With Linkerd, each micro-proxy looks at available endpoints, selecting the “best” target for its traffic based on an exponentially weighted moving average or EWMA of latency. When the team introduced Linkerd to its clusters they began to see faster response times and lower cross-AZ traffic costs. The built-in EWMA routing algorithm keeps more traffic inside an AZ automatically and cuts bandwidth costs of thousands of dollars a day.

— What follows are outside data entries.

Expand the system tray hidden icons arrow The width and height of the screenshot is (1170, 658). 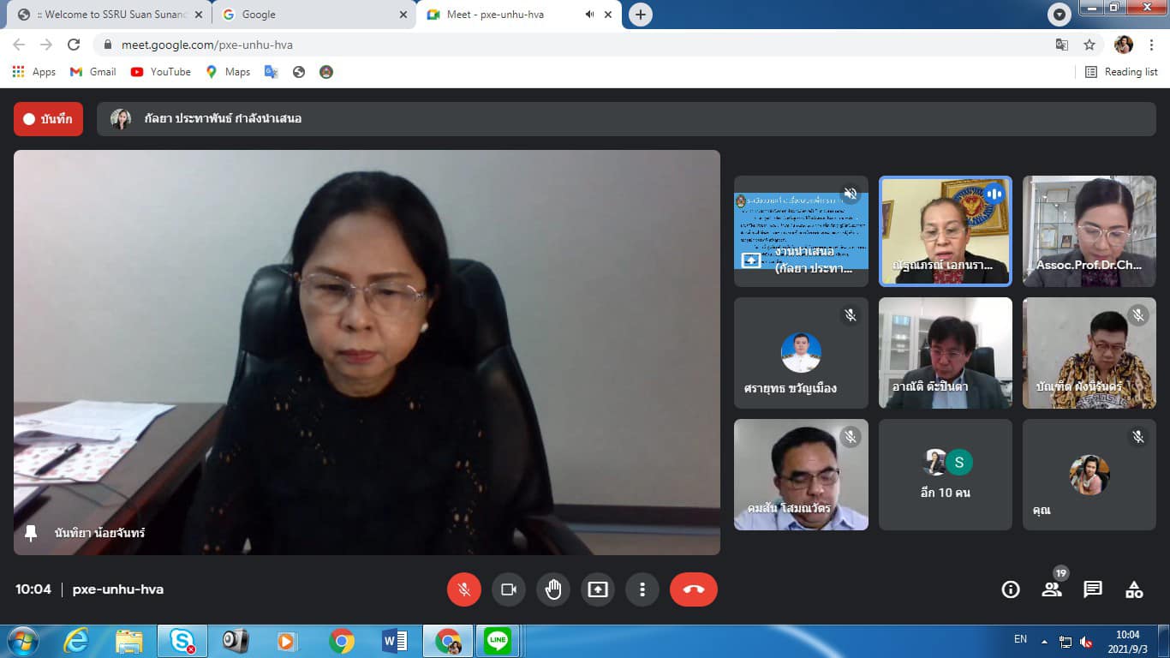(x=1044, y=641)
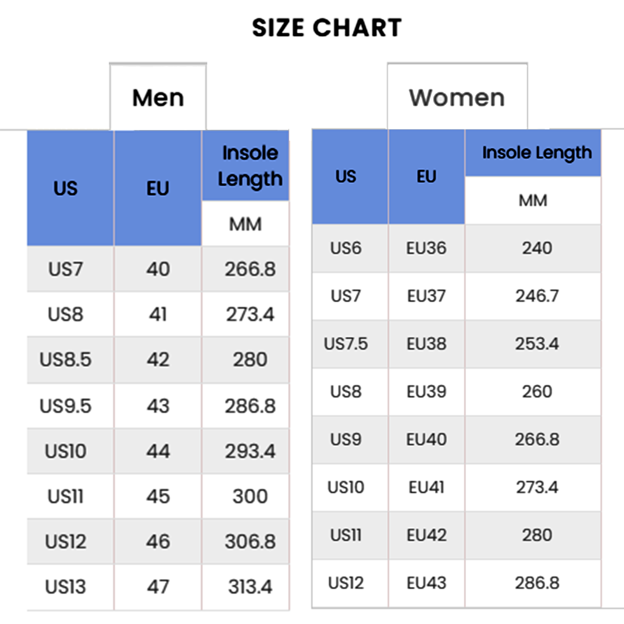Click the US13 size cell

66,587
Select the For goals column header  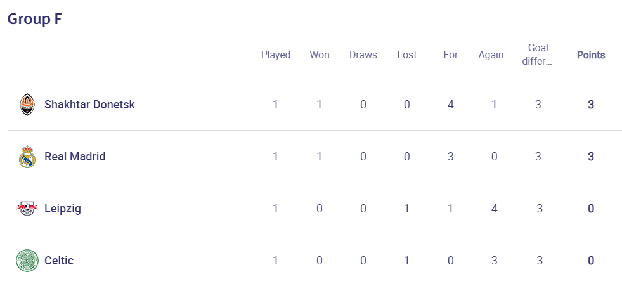[x=450, y=55]
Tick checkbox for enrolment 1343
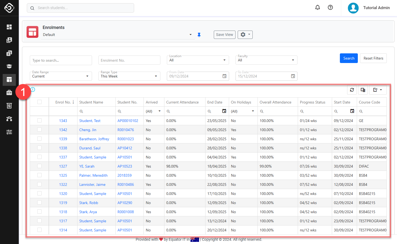Screen dimensions: 397x244 pyautogui.click(x=39, y=121)
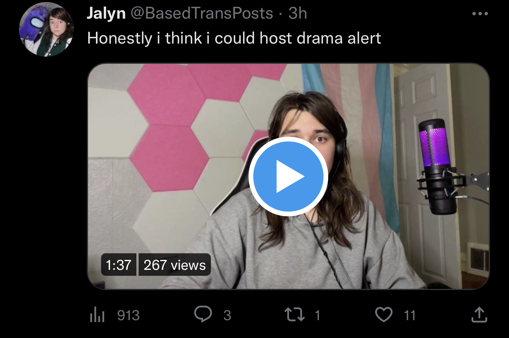Open Jalyn's profile picture avatar
The height and width of the screenshot is (338, 509).
pyautogui.click(x=46, y=29)
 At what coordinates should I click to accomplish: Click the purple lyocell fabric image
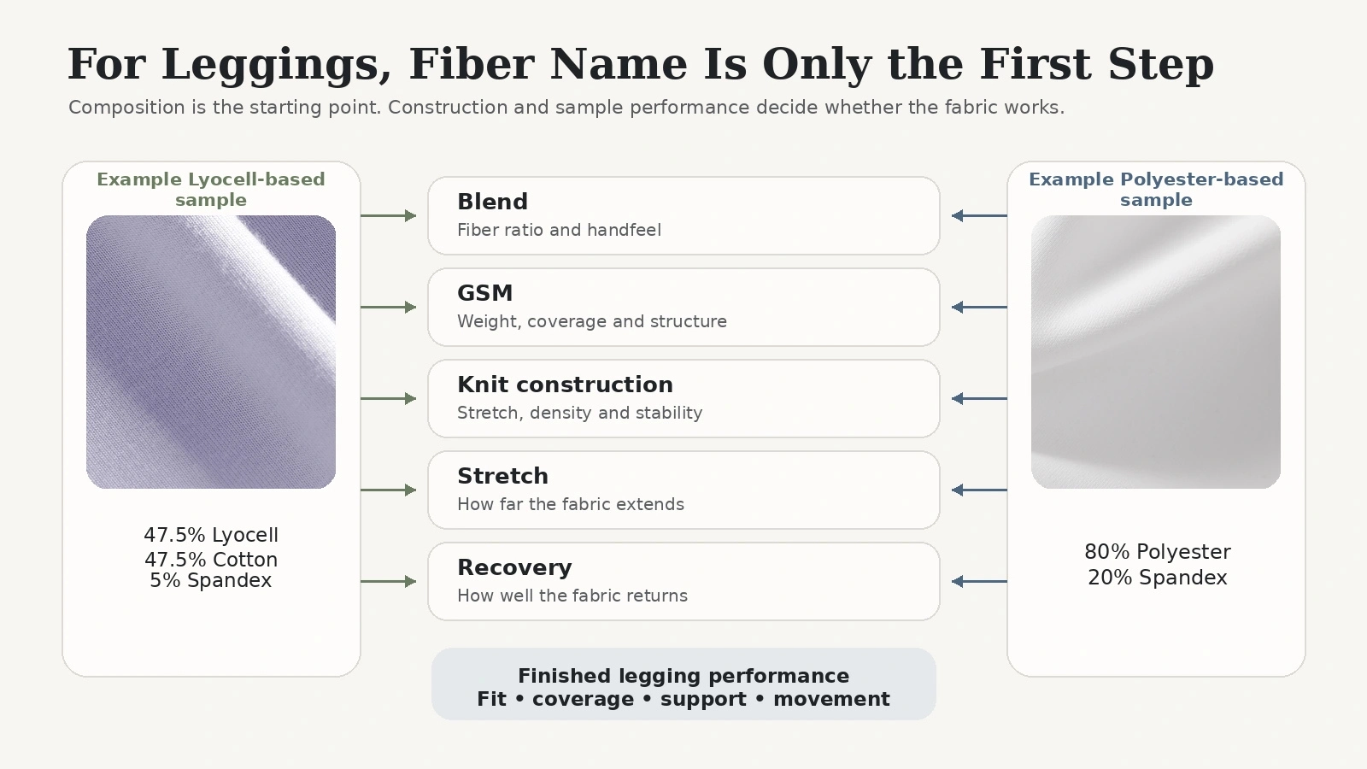(x=211, y=352)
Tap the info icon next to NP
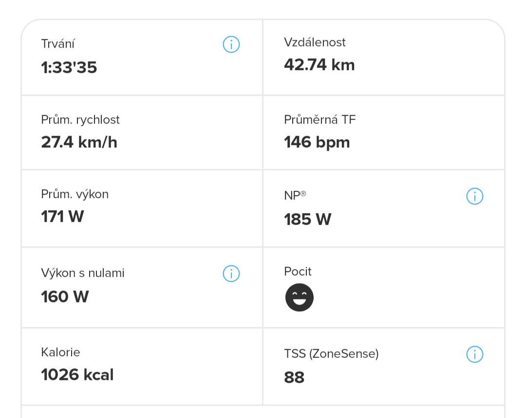This screenshot has width=526, height=418. click(x=475, y=197)
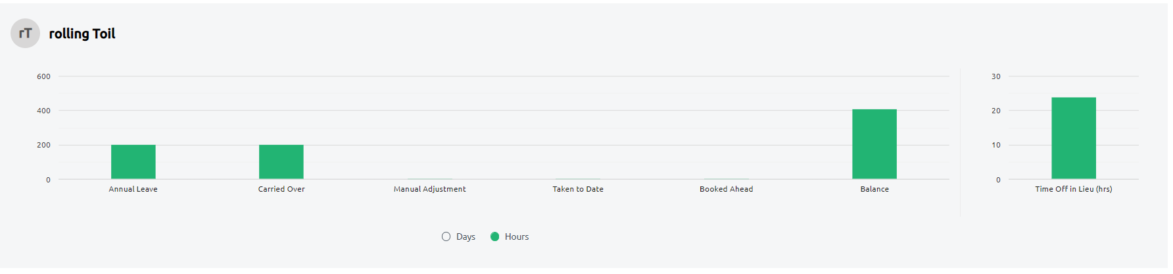This screenshot has height=274, width=1173.
Task: Click the Manual Adjustment axis label
Action: coord(430,189)
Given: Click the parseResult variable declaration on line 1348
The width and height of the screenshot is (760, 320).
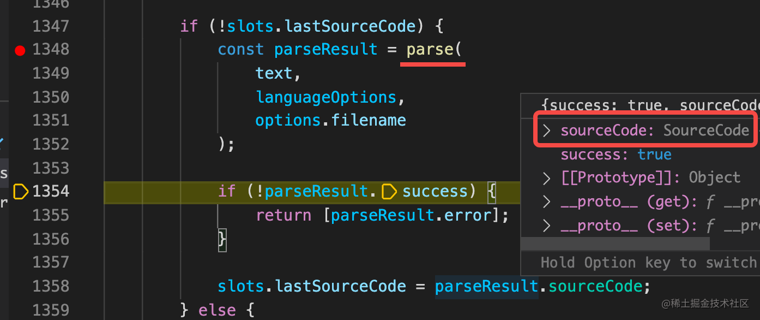Looking at the screenshot, I should [325, 50].
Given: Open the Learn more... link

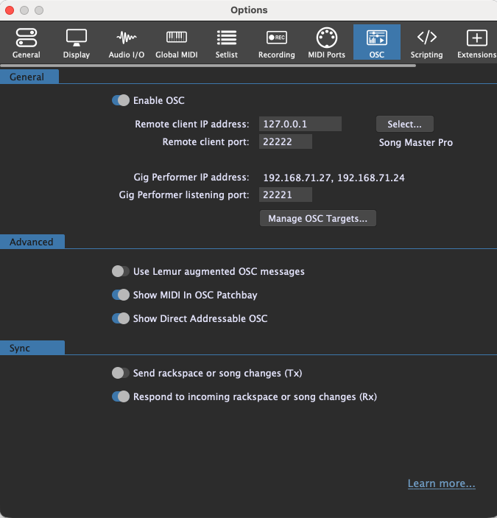Looking at the screenshot, I should point(441,484).
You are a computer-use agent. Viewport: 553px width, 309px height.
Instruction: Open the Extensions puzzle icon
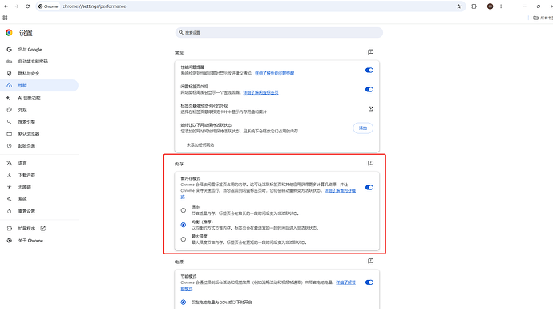click(x=474, y=6)
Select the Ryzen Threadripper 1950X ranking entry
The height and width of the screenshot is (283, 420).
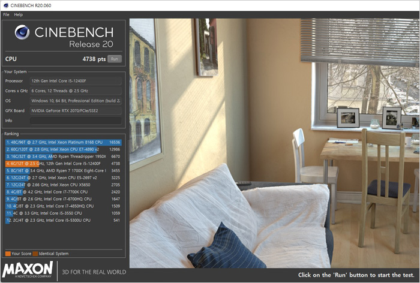pyautogui.click(x=63, y=156)
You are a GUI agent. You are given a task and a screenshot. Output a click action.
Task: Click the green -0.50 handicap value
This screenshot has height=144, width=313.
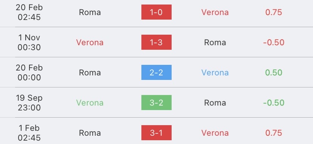(274, 103)
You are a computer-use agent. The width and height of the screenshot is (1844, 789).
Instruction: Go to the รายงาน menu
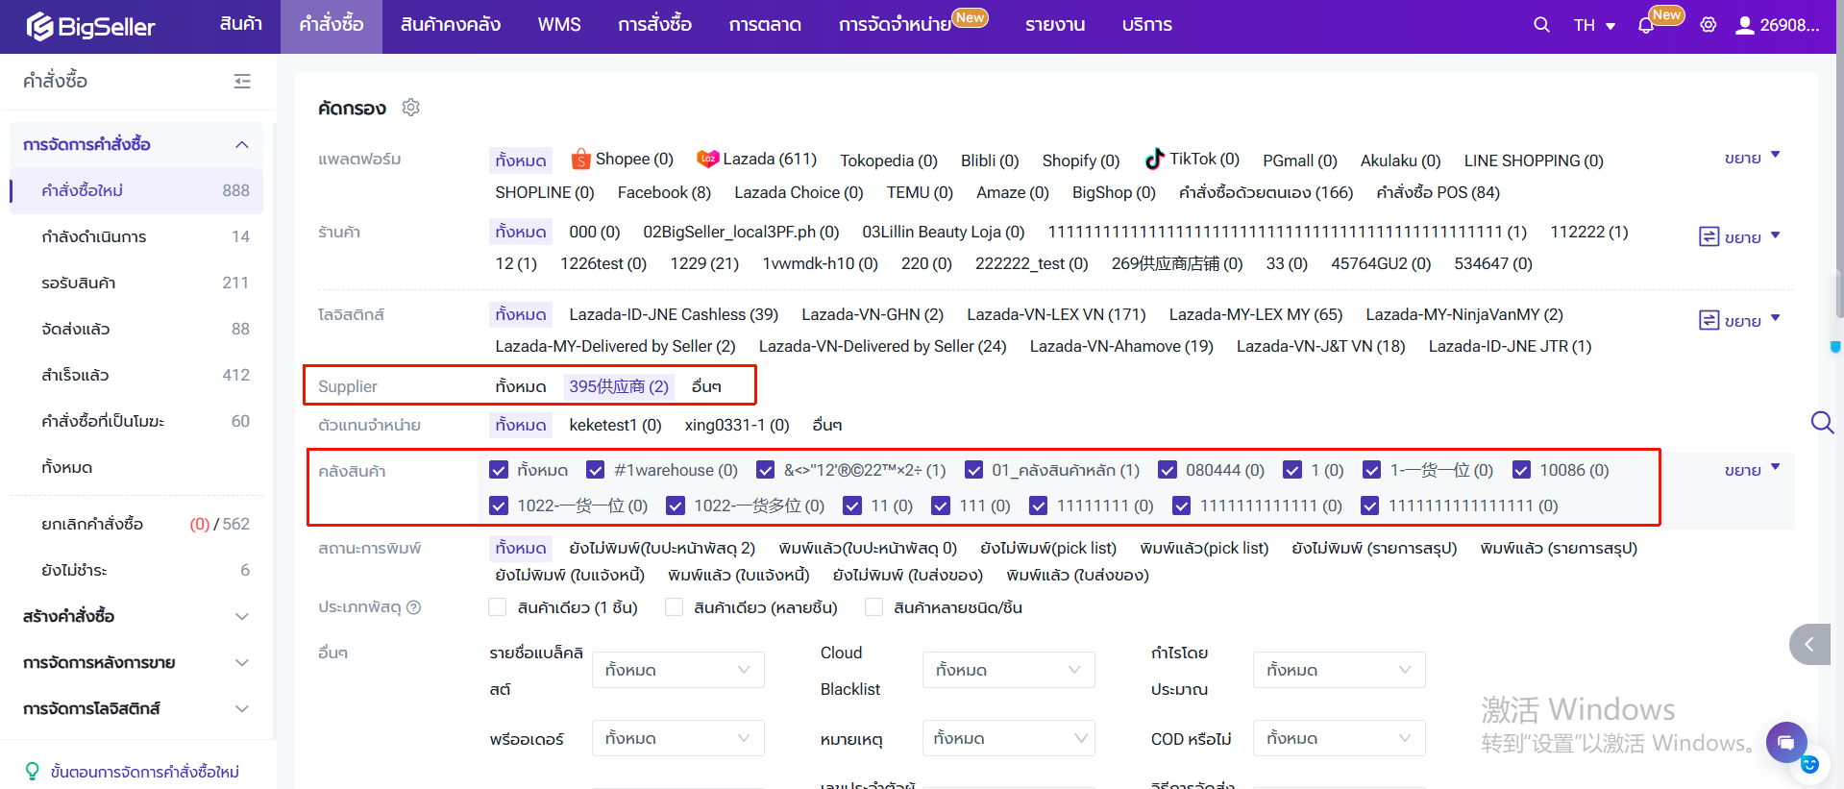click(1054, 25)
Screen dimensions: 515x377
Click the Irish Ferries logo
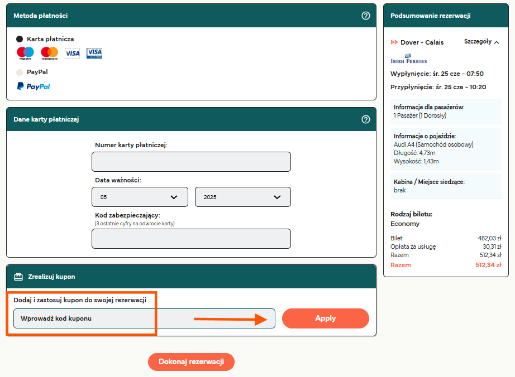tap(408, 59)
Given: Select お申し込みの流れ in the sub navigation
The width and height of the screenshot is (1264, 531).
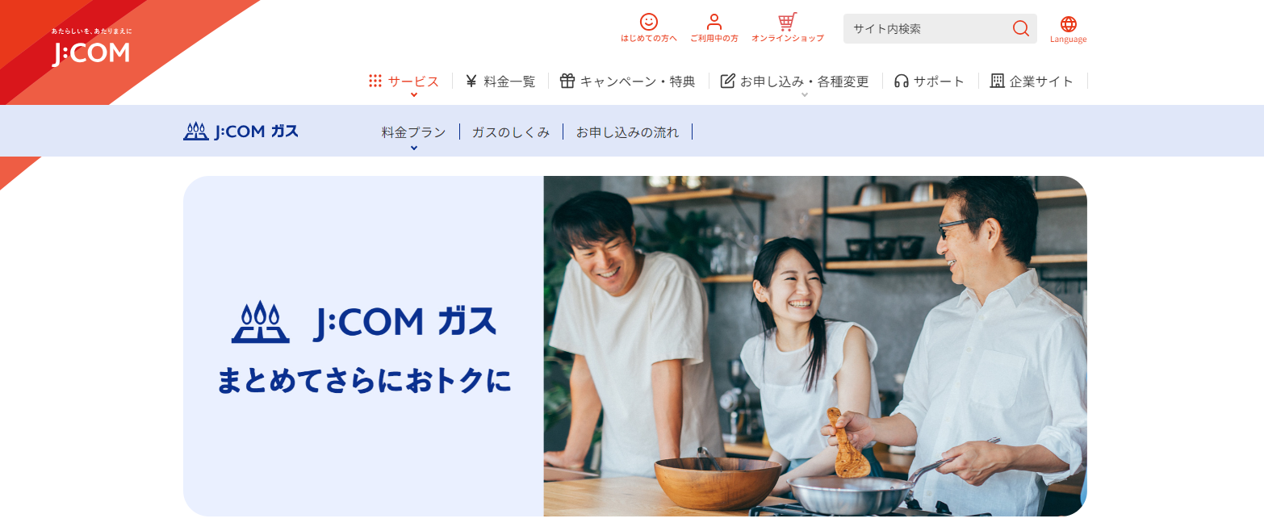Looking at the screenshot, I should tap(627, 132).
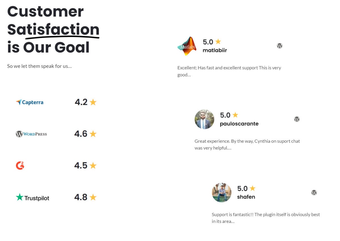The width and height of the screenshot is (340, 241).
Task: Click the matlabiir username
Action: (215, 50)
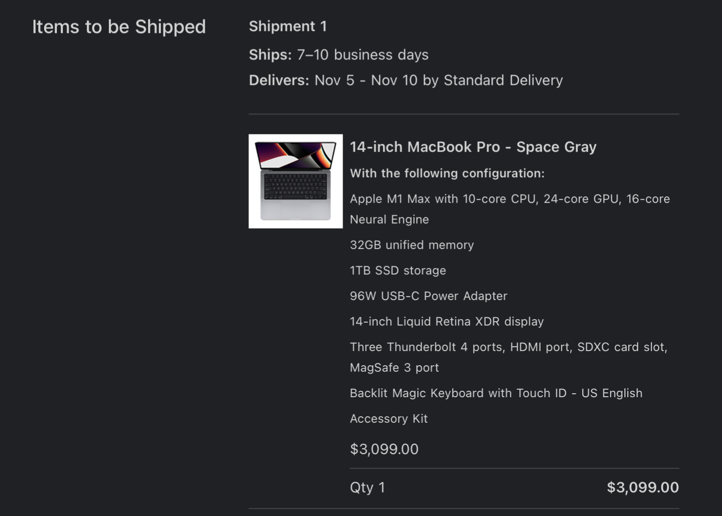The width and height of the screenshot is (722, 516).
Task: Click With the following configuration label
Action: tap(447, 173)
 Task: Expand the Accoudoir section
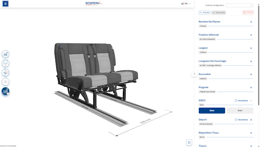251,74
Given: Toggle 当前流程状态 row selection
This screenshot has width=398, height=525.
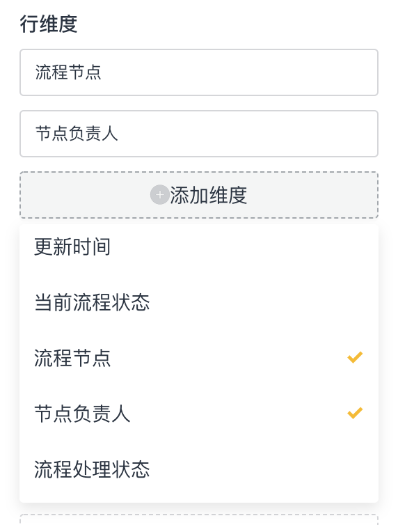Looking at the screenshot, I should coord(199,302).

“The difference was night and day,” said Gray. Our applications began spreading the load evenly between application instances and response times went down. We could see it right away in our monitoring. The bandwidth usage decreased, and the CPU just leveled out everywhere—an improvement across the board. We were so excited; we were literally jumping around. With Linkerd, we went from a fraction of our servers going flat out at their line speed (20gbit/s) to an even balance, with no server hitting above 9gbit/s sustained. Linkerd really made a difference.”

Within a few days of trying Linkerd, Entain was able to take it into large-scale and highly performant Kubernetes clusters. The Trading Solutions team alone runs more than 3,000 pods and hundreds of services in Kubernetes—an extensive deployment that generally requires a team to manage. But in Entain’s case, only one person manages the entire infrastructure.

“We’ve adopted Linkerd without needing to become experts in service meshes or any particular proxy. In fact, Linkerd just sits in the background and does its job. It’s like with the electricity or water supply. When it’s working well, we really don’t think about it and just enjoy the benefits of having electricity.”
STEVE GRAY, HEAD OF TRADING SOLUTIONS, ENTAIN AUSTRALIA

Linkerd was easy and met all Entain Australia’s needs. It solved the gRPC load balancing problems and augmented standard Kubernetes constructs in a way that allowed Gray and his team to move forward without reconfiguring applications. “It solved our problems, including some of those we didn’t realize we had.”

Because everything that Gray’s team does revolves around availability, reliability, cost reduction or control, and scalability — these things really matter, and everything is measured by it. If Entain stops taking bets because of a service or application failure, there is a direct financial business impact. “We have to make sure that we’re available, reliable, and rock-solid, and Linkerd is a part of our strategy for achieving that,” said Gray.

“Because of Linkerd, we’ve been able to easily increase the volume of requests by more than 10x, reduce operating costs, and better hit our availability targets—while continuing to iterate on our business differentiators.”

Additionally, Linkerd has helped the team sleep again. “No more being woken up in the middle of the night is perhaps the most valuable feature of the service mesh.”